Friday 29 May 2015

Bringing home baby!

We were very lucky to have only a two night stay in hospital following Elin's C-section delivery. My biggest fear when facing a section was that I would need caring for when I should be doing the caring. However I was incredibly lucky in that I bounced back fast. Perhaps walking laps of the maternity unit before even having the catheter removed helped or maybe I am just lucky but I have had no complications since for which I am so grateful. Especially in that I was fully able to throw myself into the demanding task of caring for a newborn. In the end our stay only extended into the second night because of Elin's tongue tie. She was unable to feed but once her tie was cut (pinging like an elastic band so I'm told) she certainly made up for it with a cracking latch much to this mummy's relief!!


No matter how long or little you stay in hospital its still incredibly exciting to bring your baby home for the first time. Just walking into our house as three instead of two was quietly wonderful. It feels like a milestone. This is how life will be from now on. And then that quiet bubble is burst with an onslaught of visitors, family friends and even one or two people you can't even remember how you are related to seem to come flocking. We were pretty strict and I don't regret that one bit. Our guests bought food or hoovered or washed up. My Dad provided a pretty cracking Chinese takeaway and Mum did lots of laundry. Cheers 'rents! This seemed a fair trade off for cuddles with our brand new baby! One thing I'd do differently? Provide cardboard cups for everyone. I honestly have never made so many cups of tea over those first few days and the constant flow of visitors meant we had a draining board permanently stacked with mugs. So next time i'l stock up in some cardboard ones, but that's a looooong way off yet!

In those early days I'm fairly certain we did nothing other than watch our little bundle. I know I didn't sleep for fear of our girl needing me. Obviously hindsight is a powerful thing and I realise that was incredibly counter productive but it felt logical in that post baby haze. Pretty much those first weeks were spend covered in breast milk and caught between gazing at a peaceful sleeping baba and frantically bouncing that same baba when colic took a hold during the witching hour! I don't know how we ever remembered our own names let alone anything else. One thing I am grateful of is that we did somehow think to get Elin's hand and foot prints taken. I know one day we'll both utter those clichéd words of 'I can't believe you were ever that small' and its nice to have a real document of her teeny tiny-ness.


While buying baby clothes and dressing our daughter in the most adorable little outfits is a wonderful thing, there is nothing like a little naked baby. The smell. The tiny chicken legs. The super soft skin. Those little creases and folds. Its so beautiful. James and I were loving skin on skin with little Elin and even now when we're having a hard time or bad night I'l strip her down and let our bodies sooth each other. Its a beautiful and powerful thing having the most tiny, vulnerable yet strong baby on your chest.

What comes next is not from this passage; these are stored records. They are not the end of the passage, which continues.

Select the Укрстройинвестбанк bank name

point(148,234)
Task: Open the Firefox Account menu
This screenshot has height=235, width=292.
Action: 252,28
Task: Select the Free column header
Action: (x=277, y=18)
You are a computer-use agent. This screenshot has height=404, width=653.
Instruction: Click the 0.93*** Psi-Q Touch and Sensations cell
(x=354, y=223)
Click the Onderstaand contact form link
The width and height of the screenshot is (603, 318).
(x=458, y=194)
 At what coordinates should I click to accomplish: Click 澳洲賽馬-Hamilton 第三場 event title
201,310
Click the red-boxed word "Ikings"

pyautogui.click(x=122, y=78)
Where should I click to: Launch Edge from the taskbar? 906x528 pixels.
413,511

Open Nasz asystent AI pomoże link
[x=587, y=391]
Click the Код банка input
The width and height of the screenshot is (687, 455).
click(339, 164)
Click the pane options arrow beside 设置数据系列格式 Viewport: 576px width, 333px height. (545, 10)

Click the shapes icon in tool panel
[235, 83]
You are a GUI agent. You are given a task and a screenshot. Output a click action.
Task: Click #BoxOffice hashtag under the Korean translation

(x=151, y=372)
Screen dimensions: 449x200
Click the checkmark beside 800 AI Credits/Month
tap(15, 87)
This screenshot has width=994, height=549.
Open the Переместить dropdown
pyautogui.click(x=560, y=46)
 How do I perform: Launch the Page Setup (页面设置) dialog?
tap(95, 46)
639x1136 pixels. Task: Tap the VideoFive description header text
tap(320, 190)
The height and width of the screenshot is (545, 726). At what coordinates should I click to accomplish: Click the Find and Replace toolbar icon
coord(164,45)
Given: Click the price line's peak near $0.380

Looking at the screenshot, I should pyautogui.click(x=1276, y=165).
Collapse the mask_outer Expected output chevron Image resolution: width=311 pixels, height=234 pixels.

Its so much fun looking at photos from those early days. I'm still rocking a spectacular pregnancy double chin but my hair is also still thick and full from all those hormones. There's the Ying and Yang of it for you! Everyone says it but those days fly by in a haze. Make sure your a little bit selfish and make time for baby and Daddy, even if that means the granny's have to wait back a bit. And take photos. Then take some more. Even if you can't think of anything worse it will make you so happy to see them in years to come. I'm so glad James step mum had the foresight to take a shot of Elin, James and myself as that hadn't even crossed our minds, yet that photo is so treasured.


How about you? How did you feel bringing home your new baby for the first time? Anything you would do differently? Or anything you plan to do when that day arrives for all you expectant mummy's out there? I'd love to here your memories of those life changing few days.